**PROBLEM DESCRIPTION:**
Reproduce, without any change, the stretch of the records from the line containing "658x348 pixels." through the end of the records.

**PROVIDED ENTRIES:**
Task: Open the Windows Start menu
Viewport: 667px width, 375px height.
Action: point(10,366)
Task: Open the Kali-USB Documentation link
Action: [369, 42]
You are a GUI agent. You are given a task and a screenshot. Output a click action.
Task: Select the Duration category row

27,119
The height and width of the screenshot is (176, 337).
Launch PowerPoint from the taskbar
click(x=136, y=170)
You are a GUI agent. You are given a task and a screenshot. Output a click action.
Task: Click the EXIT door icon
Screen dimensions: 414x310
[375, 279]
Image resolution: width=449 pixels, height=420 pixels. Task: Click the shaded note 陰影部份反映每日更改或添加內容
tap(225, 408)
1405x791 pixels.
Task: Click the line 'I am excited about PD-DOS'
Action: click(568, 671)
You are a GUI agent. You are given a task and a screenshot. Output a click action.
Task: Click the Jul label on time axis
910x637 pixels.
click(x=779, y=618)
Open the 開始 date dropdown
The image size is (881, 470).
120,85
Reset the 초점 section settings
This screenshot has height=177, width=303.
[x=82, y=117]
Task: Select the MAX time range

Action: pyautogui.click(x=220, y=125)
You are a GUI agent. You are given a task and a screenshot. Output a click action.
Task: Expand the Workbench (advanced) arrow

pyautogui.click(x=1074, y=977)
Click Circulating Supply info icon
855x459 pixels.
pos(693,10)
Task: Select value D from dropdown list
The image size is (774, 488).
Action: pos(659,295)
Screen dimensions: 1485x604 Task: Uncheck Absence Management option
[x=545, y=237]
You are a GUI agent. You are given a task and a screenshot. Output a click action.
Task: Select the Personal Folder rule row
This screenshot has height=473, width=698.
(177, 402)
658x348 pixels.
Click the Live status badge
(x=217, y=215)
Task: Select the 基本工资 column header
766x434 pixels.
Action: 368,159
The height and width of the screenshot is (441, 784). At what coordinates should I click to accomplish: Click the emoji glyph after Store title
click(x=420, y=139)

**CORRECT ANSWER:**
658x348 pixels.
Click the Live status badge
(x=217, y=215)
Task: Select the 基本工资 column header
766x434 pixels.
Action: 368,159
The height and width of the screenshot is (441, 784). At what coordinates should I click to accomplish: Click the emoji glyph after Store title
click(x=420, y=139)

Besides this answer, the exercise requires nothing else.